Das Jobcenter hat hierbei aber keine boshaften Absichten, denn auf der anderen Seite wäre der Aufschrei sehr groß, wenn dies nicht geschehen würde und wir Jugendliche einfach zurücklassen würden, ohne ihnen Hilfe bei ihrer Entwicklung anzubieten, denn nicht jeder hat das Glück, von den eigenen Eltern ausreichend gefördert zu werden.

Es ist deshalb eine Abwägung inwieweit die Hilfsangebote des Jobcenters auch für diejenigen zumutbar sind, die diese Hilfe nicht benötigen und da finde ich, dass das Erscheinen zu mindestens einem Termin im Jahr durchaus zumutbar ist. Zudem liegt es im Ermessen des zuständigen persönlichen Ansprechpartners, ob es sogar nur genügt die Schulbescheinigungen einzureichen, ohne persönliches Treffen. Hierzu ist aber wichtig, dass alle Beteiligten miteinander kommunizieren.

Eine andere Sache ist die Einreichung von Bescheinigungen. Es gibt keine Pflicht das Zeugnis vorzulegen. Man kann dies vereinbaren, um die Perspektiven zu besprechen, jedoch nicht dafür sanktioniert werden es nicht zu tun. Es ist ansonsten wie beim Kindergeld, welches jede Familie, auch ohne „Hartz IV“ bezieht, dass regelmäßig die Schulbescheinigung vorzulegen ist, denn die Mitarbeiter können ansonsten nicht wissen, ob die Jugendlichen weiterhin die Schule besuchen. Ein blindes Vertrauen darauf ist weder im Bereich des Kindergeldes, noch im Bereich der Sozialgesetze förderlich.

Zeitgleich empfinde ich aber angesichts dieser Aufgabe des Jobcenters für das Allgemeinwohl und das Wohl der Jugendlichen, die im Artikel genannten Formulierungen doch für sehr unglücklich.
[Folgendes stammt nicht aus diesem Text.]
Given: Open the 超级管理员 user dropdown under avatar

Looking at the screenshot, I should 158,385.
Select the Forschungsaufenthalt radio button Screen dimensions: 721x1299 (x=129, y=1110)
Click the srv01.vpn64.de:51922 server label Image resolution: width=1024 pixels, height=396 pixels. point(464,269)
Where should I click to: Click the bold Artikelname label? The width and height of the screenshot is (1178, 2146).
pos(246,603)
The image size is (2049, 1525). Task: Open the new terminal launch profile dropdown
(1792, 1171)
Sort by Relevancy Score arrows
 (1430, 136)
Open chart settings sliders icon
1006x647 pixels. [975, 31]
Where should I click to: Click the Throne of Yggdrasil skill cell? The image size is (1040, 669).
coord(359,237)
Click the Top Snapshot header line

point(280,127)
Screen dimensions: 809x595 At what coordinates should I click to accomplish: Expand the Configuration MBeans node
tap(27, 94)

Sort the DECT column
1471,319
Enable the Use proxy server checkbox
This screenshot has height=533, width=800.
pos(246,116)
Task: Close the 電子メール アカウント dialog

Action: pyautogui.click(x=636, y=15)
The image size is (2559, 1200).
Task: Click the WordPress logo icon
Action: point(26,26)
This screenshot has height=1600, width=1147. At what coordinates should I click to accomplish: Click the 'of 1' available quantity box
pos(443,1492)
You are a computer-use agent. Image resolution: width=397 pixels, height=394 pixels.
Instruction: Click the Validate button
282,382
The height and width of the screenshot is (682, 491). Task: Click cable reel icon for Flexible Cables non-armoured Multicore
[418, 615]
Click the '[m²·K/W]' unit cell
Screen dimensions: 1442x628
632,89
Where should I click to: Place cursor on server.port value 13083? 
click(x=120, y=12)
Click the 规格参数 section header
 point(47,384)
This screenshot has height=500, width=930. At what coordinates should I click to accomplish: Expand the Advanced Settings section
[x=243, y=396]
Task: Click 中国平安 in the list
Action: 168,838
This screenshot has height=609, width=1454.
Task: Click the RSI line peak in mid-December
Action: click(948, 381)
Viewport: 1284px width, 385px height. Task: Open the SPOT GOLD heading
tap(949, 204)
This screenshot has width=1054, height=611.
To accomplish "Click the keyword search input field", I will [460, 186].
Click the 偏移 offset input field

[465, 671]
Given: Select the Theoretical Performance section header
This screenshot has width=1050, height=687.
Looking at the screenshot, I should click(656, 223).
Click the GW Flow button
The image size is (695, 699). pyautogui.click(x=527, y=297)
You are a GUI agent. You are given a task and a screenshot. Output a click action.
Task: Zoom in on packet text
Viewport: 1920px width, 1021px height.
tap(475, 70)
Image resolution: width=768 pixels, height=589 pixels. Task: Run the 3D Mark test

Missverständliche Hinweise auf Integrationsmaßnahmen in das Arbeitsleben, Nachweise von Bewerbungsbemühungen und dergleichen sollten unbedingt bei Schülern vermieden werden.

Gut ist es deshalb, dass man bereits reagiert hat und die Formulierungen überdacht und verändert hat.